All aboard Ma’s rudderless ship

By Jerome Keating

The recent US beef controversy, with its intimations of a quid pro quo backroom deal, adds to the mounting realization that the nation, under the administration of President Ma Ying-jeou (馬英九), has been a rudderless ship.

It is not that the ship of state does not move; rather it finds itself continually blown this way and that, forward and backward, by the conflicting directions of the hot air currents and excuses that emanate from the presidential office. Ma took office in May 2008, yet never has so little been done by a president who entered with so many advantages. Instead of the hoped-for progress, Taiwan’s ship of state has tossed to and fro as it has tried to respond to multiple changing winds.

Those winds include misinterpreted and misapplied mandates, leadership by platitudes, inept plans from inexperienced staff, the belief that the essence of responsibility is finding someone to blame, word games, and finally insulting hoodwink strategies dictating that the best way to escape unfulfilled promises is to make newer, more grandiose ones. This has been Taiwan’s past four years under the winds of Ma-speak.

Start with Ma’s infamous “6-3-3” campaign pledge, the cornerstone of which was an elusive 6 percent annual GDP growth; that “6-3-3” pledge won Ma the election in the hope that the economy would subsequently improve. To the public’s chagrin, Ma misinterpreted his win with 58 percent of the vote as agreement with what was in his heart — that he should move to realize his father’s dream of unifying Taiwan with China.

So stuck has Ma been in this dream, that even now, with GDP this year set to drop below 4 percent, Ma still only talks of his desired Zhongua Minzu (中華民族). Although Ma peppers his speeches with Taiwan-centric words during election campaigns, people are beginning to realize that Ma would choke if he had to speak of a Taiwan Minzu.

The winds of Typhoon Morakot in 2009 exposed another problem — the lack of planning and unreadiness of the Ma administration.
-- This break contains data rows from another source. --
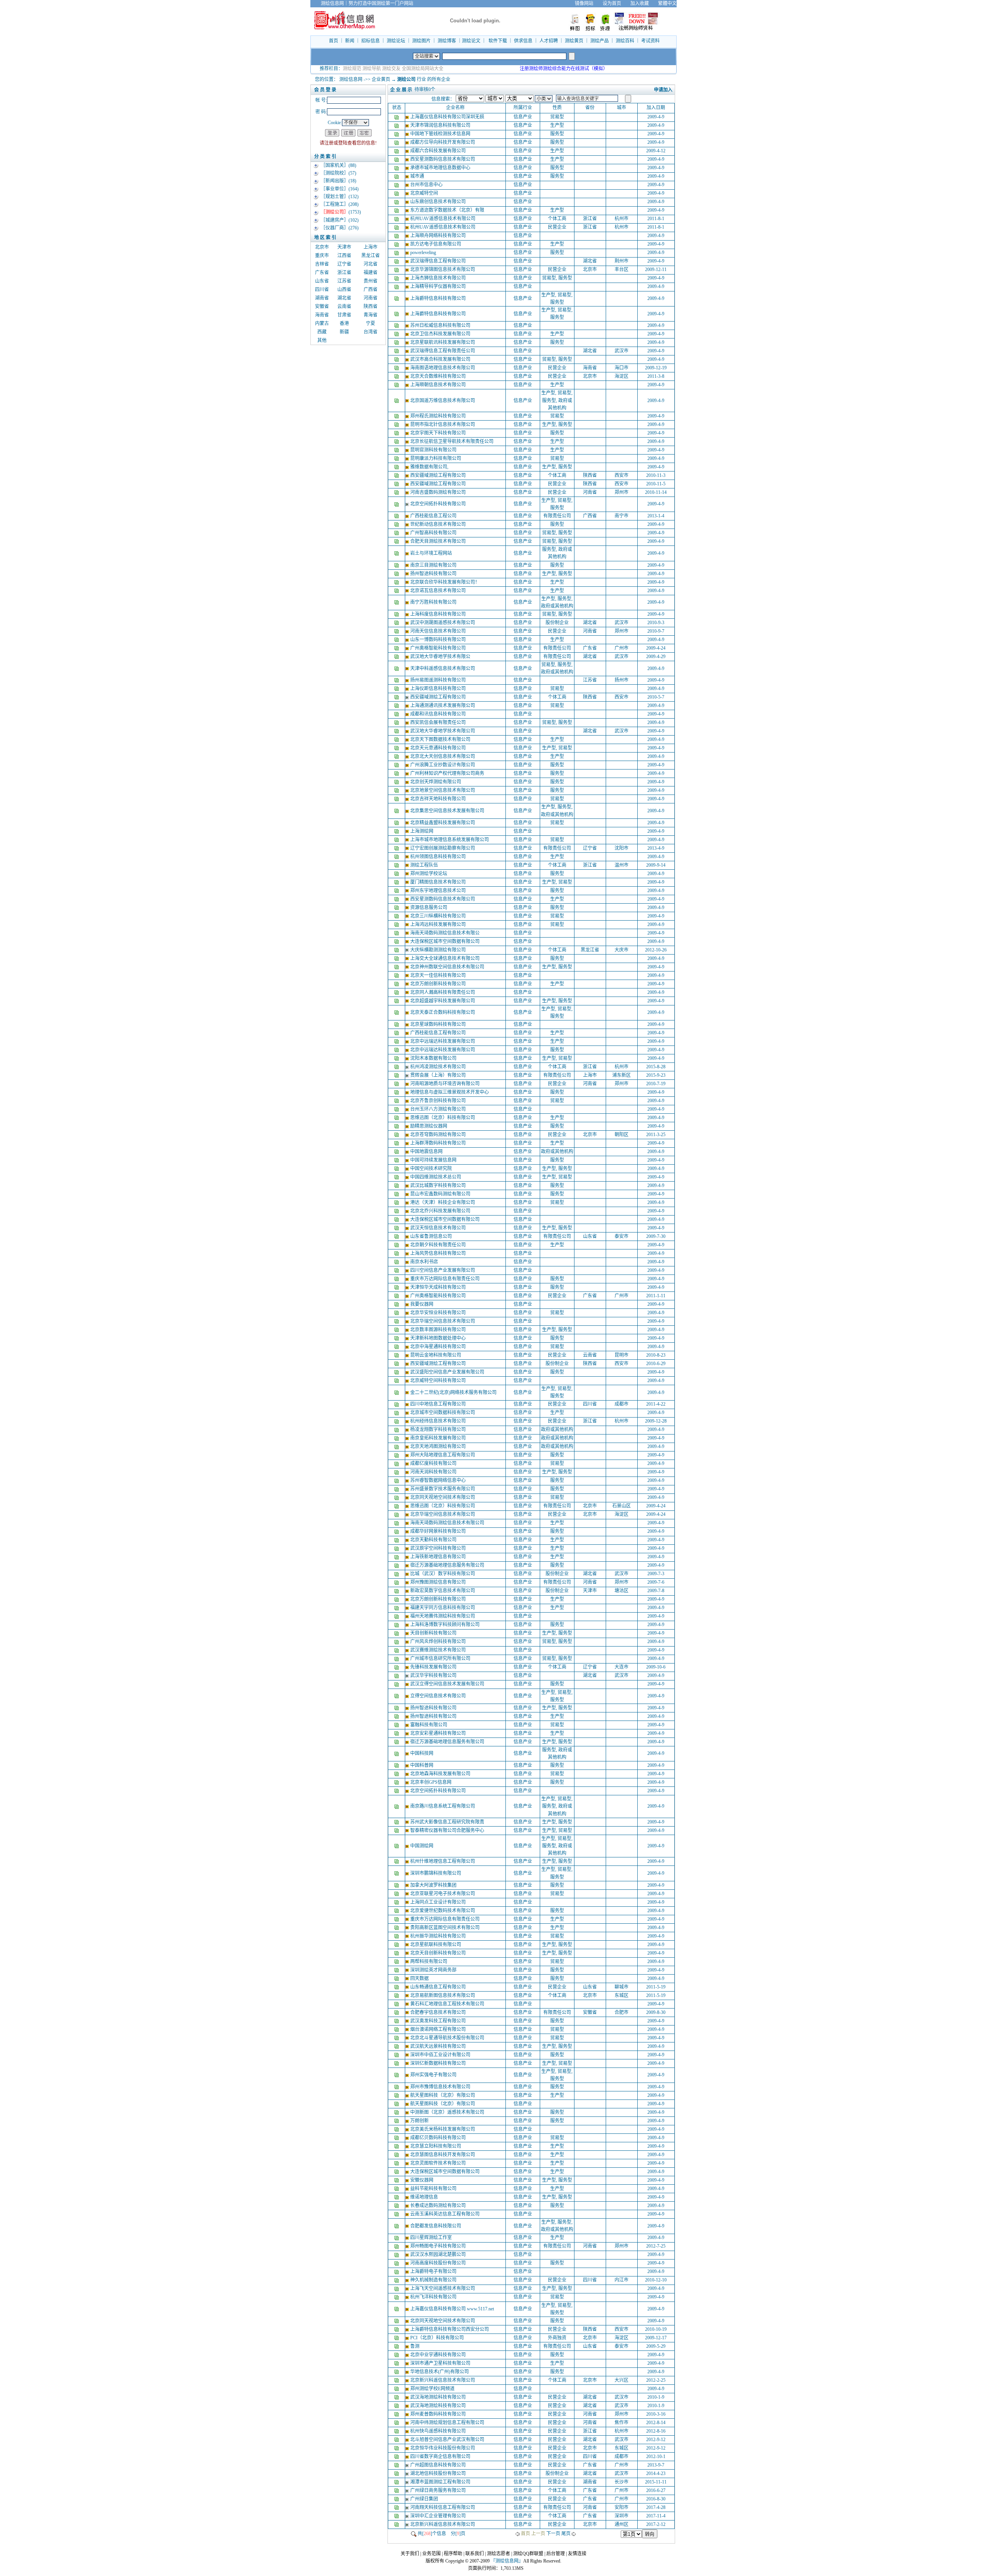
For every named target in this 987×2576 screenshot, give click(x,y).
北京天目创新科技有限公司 (438, 1953)
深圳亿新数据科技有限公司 (438, 2063)
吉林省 (322, 264)
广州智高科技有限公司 (434, 532)
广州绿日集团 (424, 2499)
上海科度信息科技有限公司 (438, 614)
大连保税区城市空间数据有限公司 (445, 941)
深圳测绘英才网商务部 (434, 1970)
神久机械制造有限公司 (434, 2280)
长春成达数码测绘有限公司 (438, 2205)
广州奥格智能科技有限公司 (438, 648)
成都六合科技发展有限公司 (438, 150)
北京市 (322, 247)
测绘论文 (471, 41)
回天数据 (420, 1978)
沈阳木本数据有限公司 (434, 1058)
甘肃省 (344, 315)
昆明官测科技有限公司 (434, 450)
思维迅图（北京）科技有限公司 (443, 1117)
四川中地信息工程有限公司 (438, 1404)
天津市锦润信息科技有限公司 (441, 125)
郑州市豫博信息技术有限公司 (441, 2086)
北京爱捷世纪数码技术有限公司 (443, 1910)
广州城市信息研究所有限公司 (441, 1658)
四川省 (322, 289)
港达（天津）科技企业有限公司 (443, 1202)
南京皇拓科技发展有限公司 (438, 1438)
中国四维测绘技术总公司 (436, 1177)
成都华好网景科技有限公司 (438, 1531)
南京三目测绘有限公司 (434, 565)
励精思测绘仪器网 (429, 1126)
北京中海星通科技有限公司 (438, 1346)
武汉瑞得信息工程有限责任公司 (443, 351)
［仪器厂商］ (335, 228)
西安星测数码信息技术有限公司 (443, 159)
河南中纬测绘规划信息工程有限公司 (447, 2422)
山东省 (322, 281)
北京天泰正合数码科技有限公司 (443, 1012)
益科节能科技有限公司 (434, 2188)
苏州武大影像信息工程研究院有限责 (447, 1822)
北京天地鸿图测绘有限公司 (438, 1446)
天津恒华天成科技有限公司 (438, 1287)
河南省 (370, 298)
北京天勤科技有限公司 (434, 1539)
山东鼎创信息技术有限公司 (438, 201)
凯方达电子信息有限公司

Platitudes could not solve or blow away the problems of that disaster and though the weather was the chosen scapegoat, it made a poor choice.

The Economic Cooperation Framework Agreement (ECFA) brought the next changing winds. Ma’s administration boasted that the ECFA (pushed through without the help and/or scrutiny of the Legislative Yuan) was their baby, the longed-for economy-solving breakthrough that would rescue Taiwan. However, when GDP continued to drop and the rescue did not materialize, the public raised concerns that Taiwan’s sovereignty was being sold out instead.
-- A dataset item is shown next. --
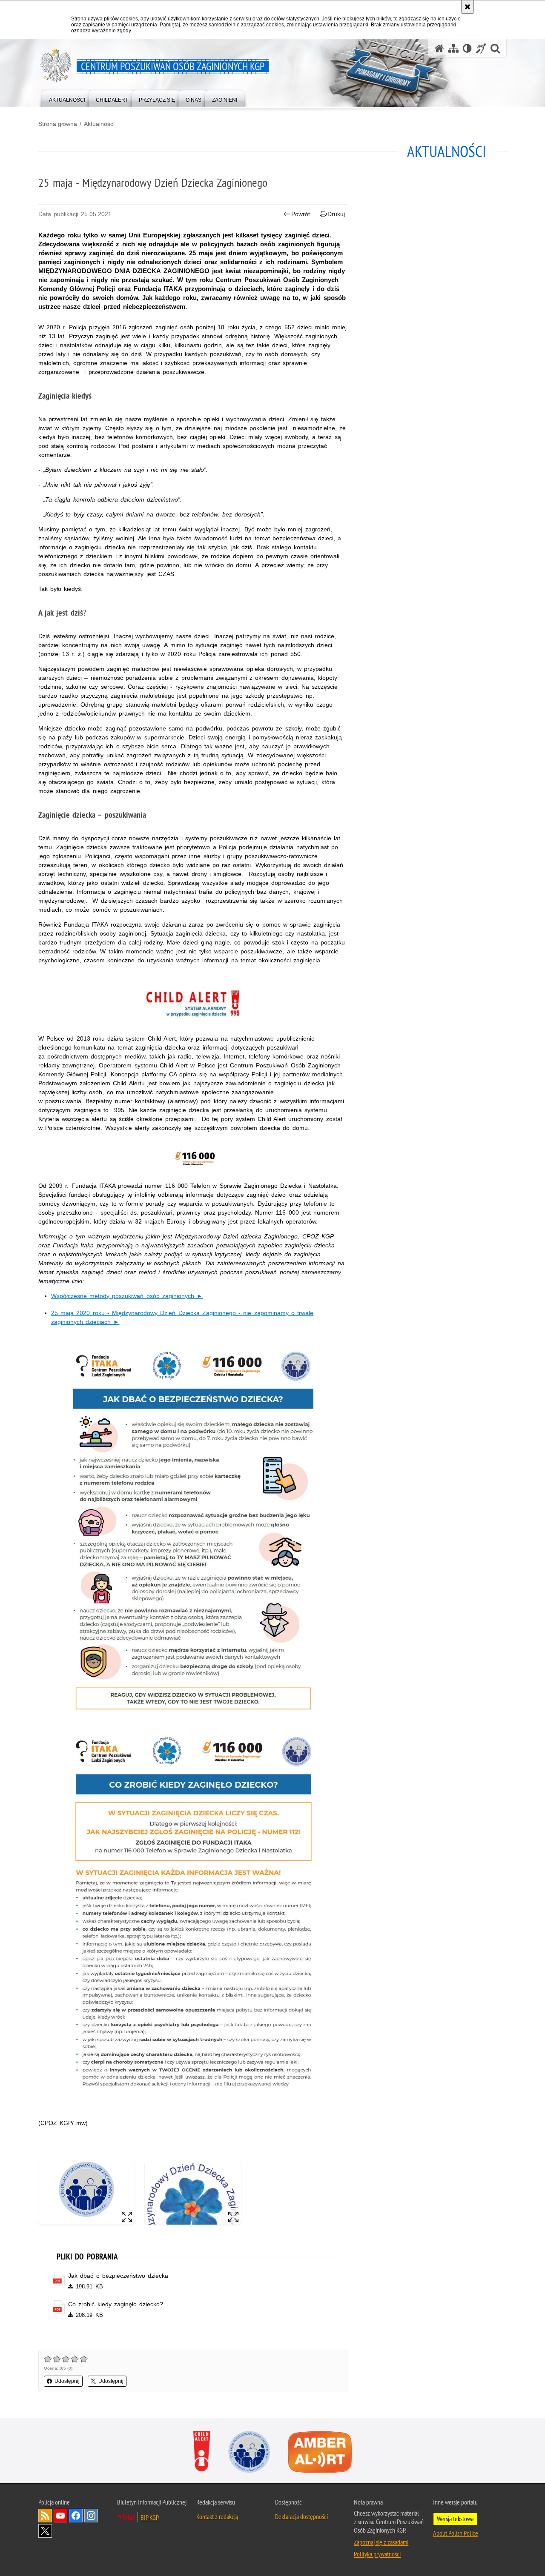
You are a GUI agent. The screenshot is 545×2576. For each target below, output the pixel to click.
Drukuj (336, 214)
So, the wind and sales pitch changed.

The ECFA was there, but it was only a shell; nothing had really been decided on. There was no sell-out, and after ignoring the Legislative Yuan and the people, Ma-speak dodged responsibility and passed the responsibility back to them.
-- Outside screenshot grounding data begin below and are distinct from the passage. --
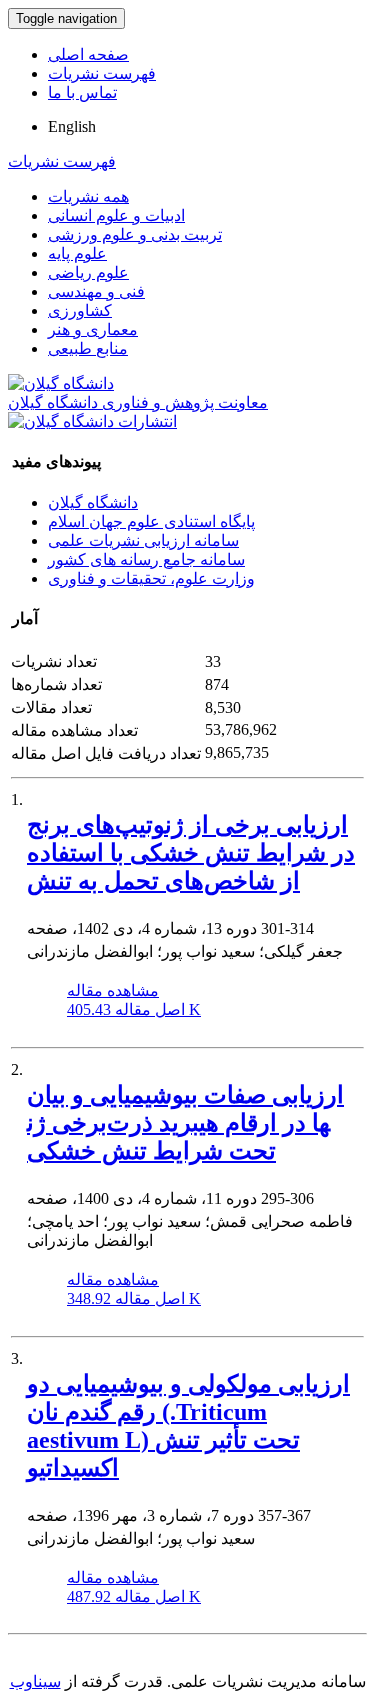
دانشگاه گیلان (93, 502)
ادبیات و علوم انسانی (116, 215)
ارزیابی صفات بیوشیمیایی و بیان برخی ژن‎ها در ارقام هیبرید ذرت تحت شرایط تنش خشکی (185, 1123)
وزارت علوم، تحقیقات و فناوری (151, 578)
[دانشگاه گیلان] (61, 383)
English (72, 126)
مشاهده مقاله (113, 990)
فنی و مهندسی (96, 291)
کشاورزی (80, 310)
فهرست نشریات (102, 73)
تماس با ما (82, 92)
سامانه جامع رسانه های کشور (146, 559)
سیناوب (35, 1681)
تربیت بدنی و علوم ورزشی (135, 234)
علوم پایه (77, 253)
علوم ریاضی (88, 272)
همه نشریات (88, 196)
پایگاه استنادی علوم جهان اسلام (151, 521)
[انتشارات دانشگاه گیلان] (92, 421)
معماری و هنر (93, 329)
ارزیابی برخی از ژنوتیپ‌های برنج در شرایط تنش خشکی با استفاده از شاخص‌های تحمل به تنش (191, 853)
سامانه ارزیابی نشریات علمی (143, 540)
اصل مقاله (134, 1009)
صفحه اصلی (88, 54)
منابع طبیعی (88, 348)
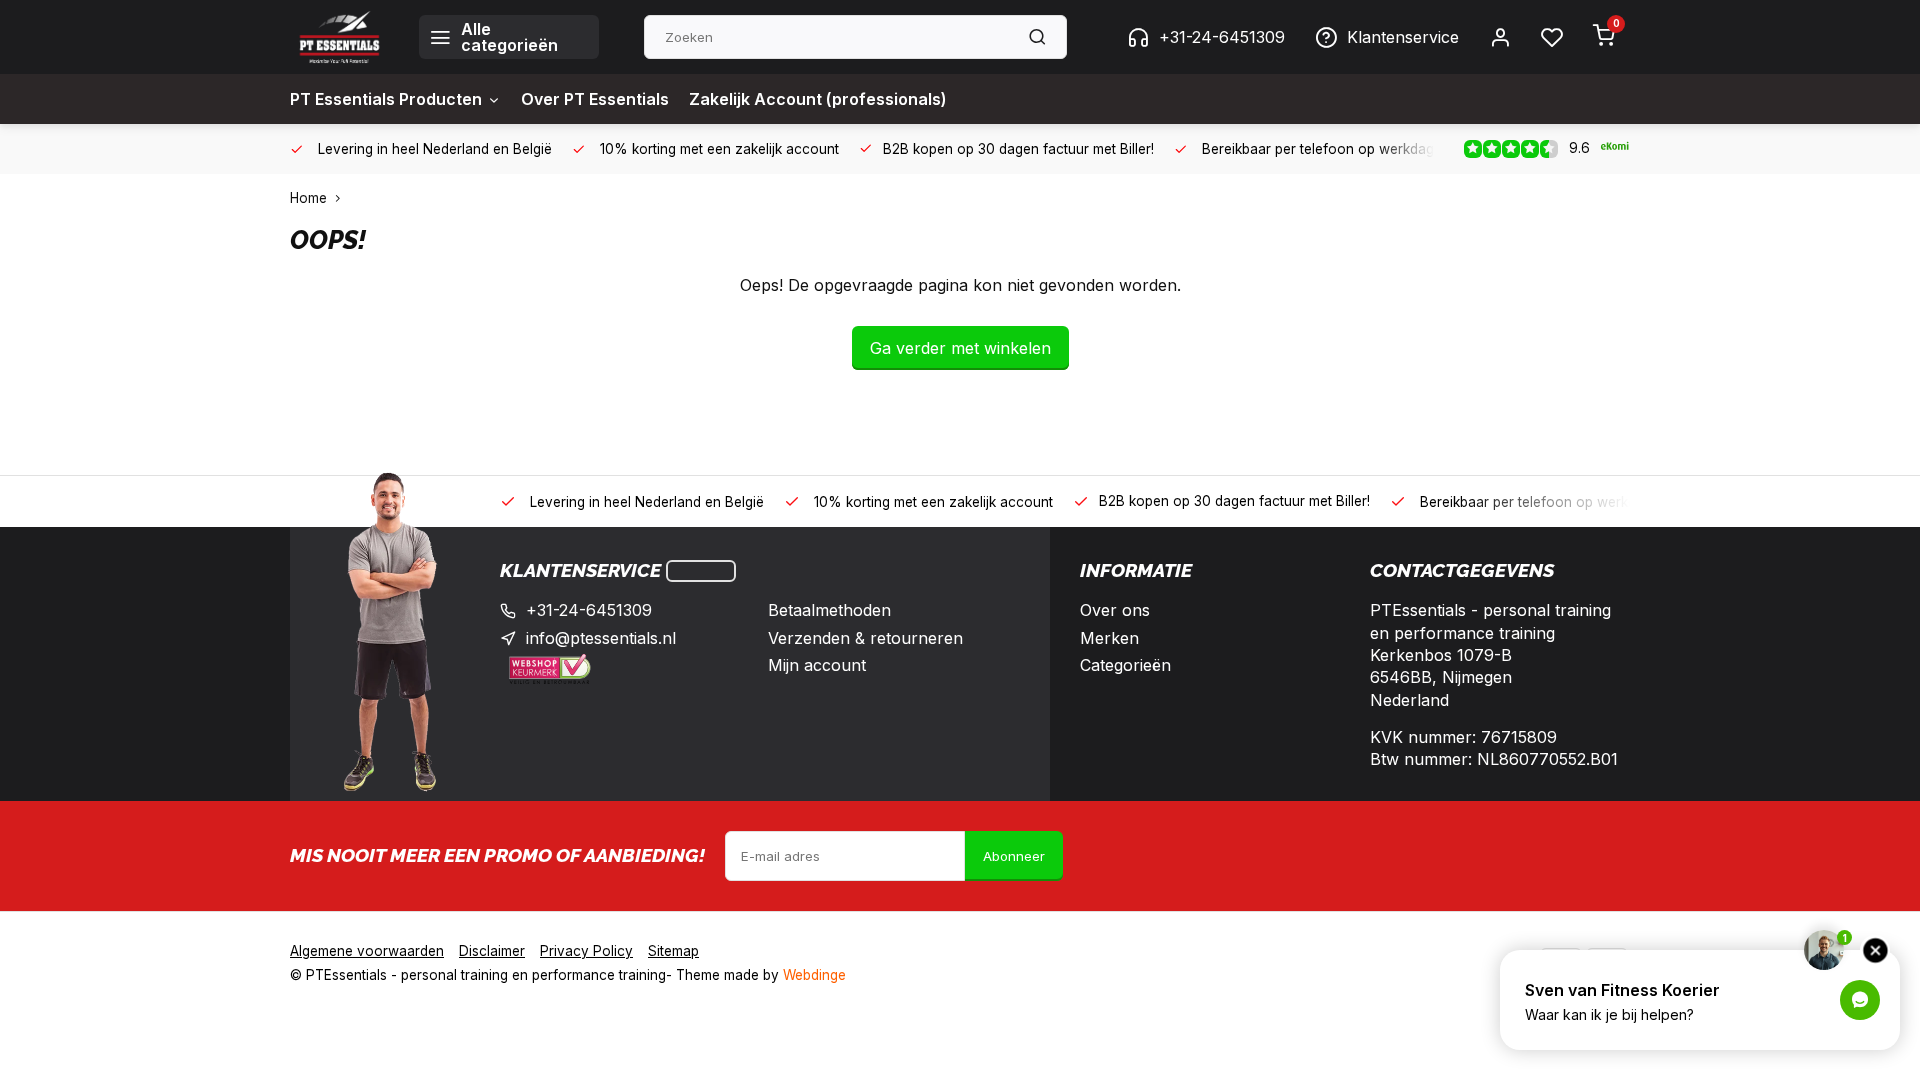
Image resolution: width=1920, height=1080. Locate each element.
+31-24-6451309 (1222, 37)
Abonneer (1014, 856)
However, it is the US beef controversy that has more clearly exposed the duplicity of Ma-speak; the problem was not only with beef, but at the same time avian flu came home to roost. Despite protestations that public health was Ma’s main concern, the dangers to public health were put on hold until after Ma was assured of re-election. With the delay of the scandal, that mysterious phrase “wait till the boss steps down” directed the wind of blame. In addition, Ma’s team tried to further pass the buck, this time to the previous administration.